The theatre where it all takes place...

...with a statue of Jesus on the donkey in front of it.  Fittingly, Jesus is giving the peace sign.  

Another thing Oberammergau is known for is these elaborate paintings on the outside of houses.  Many reflect stories of biblical origin, or from the Grimm fairy tales.

And here I am trying to enjoy a Bavarian beer in Bavaria.  I didn't.

Mindy enjoyed her photo more.

 After lunch, we moved on from Oberammergau to the star attraction of this tour, Neuschwanstein Castle!

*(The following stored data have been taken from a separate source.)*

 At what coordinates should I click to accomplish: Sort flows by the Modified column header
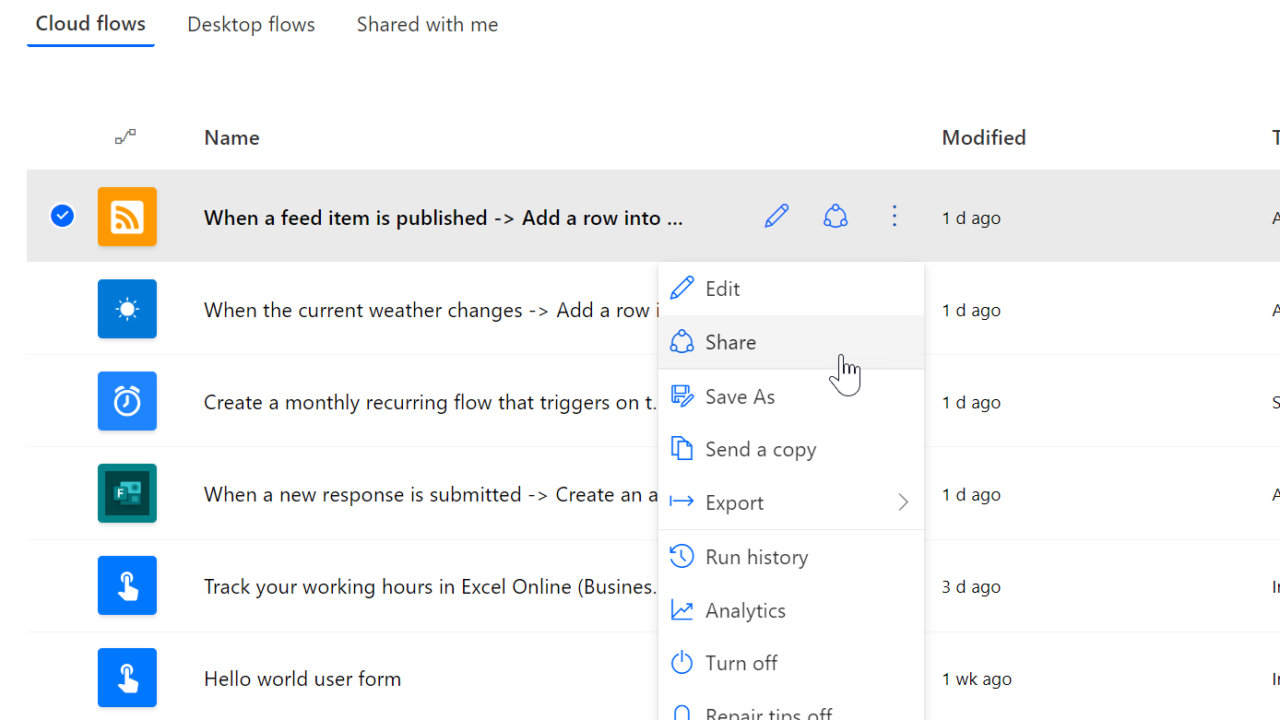983,138
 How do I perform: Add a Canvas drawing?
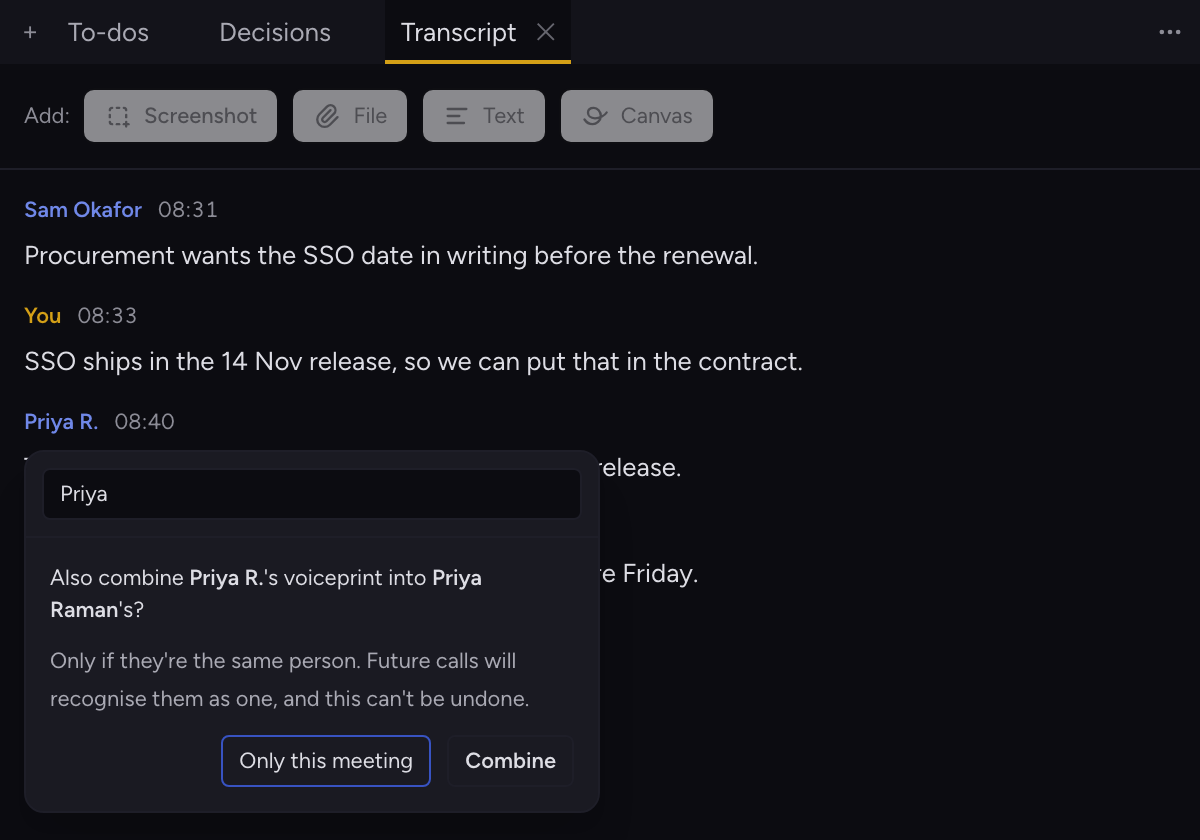[x=637, y=116]
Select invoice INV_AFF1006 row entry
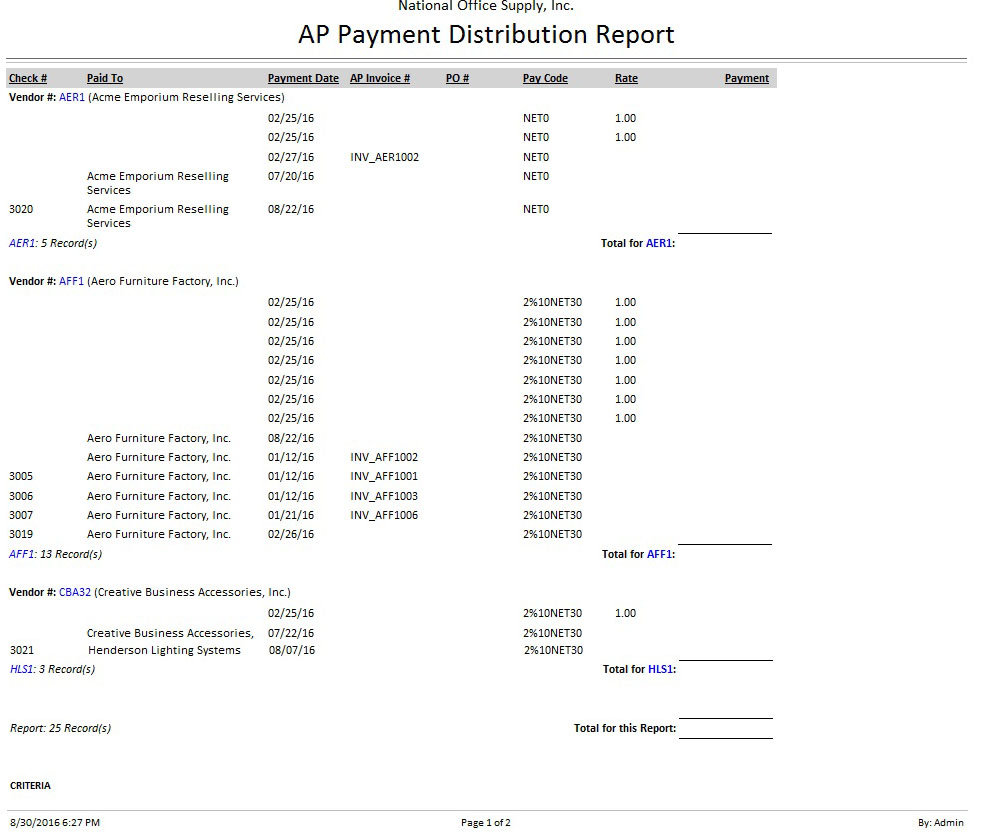The image size is (1006, 840). 384,516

The castle that inspired Disney was the brainchild of Ludwig, in order to feel more at home with his "medieval alignment". (That the remnants of an actual medieval castle had to be destroyed to build this....never mind.) As Ludwig was single and increasingly anthropophobic, this castle was exclusively for him, though the original plans included a bath for both Ludwig and his hand-picked company concurrently. (Those baths were never built.) Notwithstanding his wishes for an exclusive retreat to the mountains, the castle was opened to the public six weeks after Ludwig's death.

 The inspiration to build Neuschwanstein came to Ludwig as a boy, when he gazed out from the windows of his father's castle Hohenschwangau. Now, Neuschwanstein offers quite the view of Hohenschwangau. It is a short walk from one to the other.


Between the castles, a small town is nestled in the valley.  What must they have been thinking as Ludwig built this homage to antiquity?

Neuschwanstein castle was unfinished at the time of Ludwig's death, and much of the interior remains that way today. The tour brings visitors through about a third of the castle - where the rooms are finished.  Interestingly, both the tours of Linderhof and Neuschwanstein are carried out in an abrupt and rushed manner.  No stories, no explanations. Simply a description of the room you see around you. ("The stairs are made of Italian marble, and the floor mosaic has over two million tiles in it.  Moving on to the next room...")  One story that they might tell is the story of Ludwig's death.

As a constitutional (as opposed to absolute) monarch, Ludwig relied on his family wealth to fund his series of castles.  When he had nearly bankrupted it, he approached the parliament and requested public funds.  This request was denied.  Enraged, Ludwig threatened to replace the entire cabinet; the cabinet, in return, had him declared insane and deposed him.  Ludwig was arrested and kept under protective watch for the next two days, until he went for a walk with his trusted physician around Lake Starnberg in 1886. That evening, Ludwig was found in the lake, drowned, with his physician dead at his side.

Officially, the story is that Ludwig strangled his physician, and then drowned in an attempt to escape. However, the water was waist-deep where Ludwig was found, and this 6-foot 4-inch king was known to be a strong swimmer.  The physician was a close personal friend, and Ludwig was never prone to violence. Finally, the autopsy did not find any water in the king's lungs. An epilogue to this tale of mysterious death came just a few years ago. A team of researchers landed in Bavaria with expertise in examining the remains of Egyptian tombs.  Their intent was to x-ray Ludwig's remains in order to finally understand what happened that night.  Upon their arrival in Germany, the scientists were questioned for hours while their equipment was shipped back out of Germany. The researchers, themselves, were put on a plane out of Germany, and told never to return.

130 years later, and some powerful people still hold to the official tale.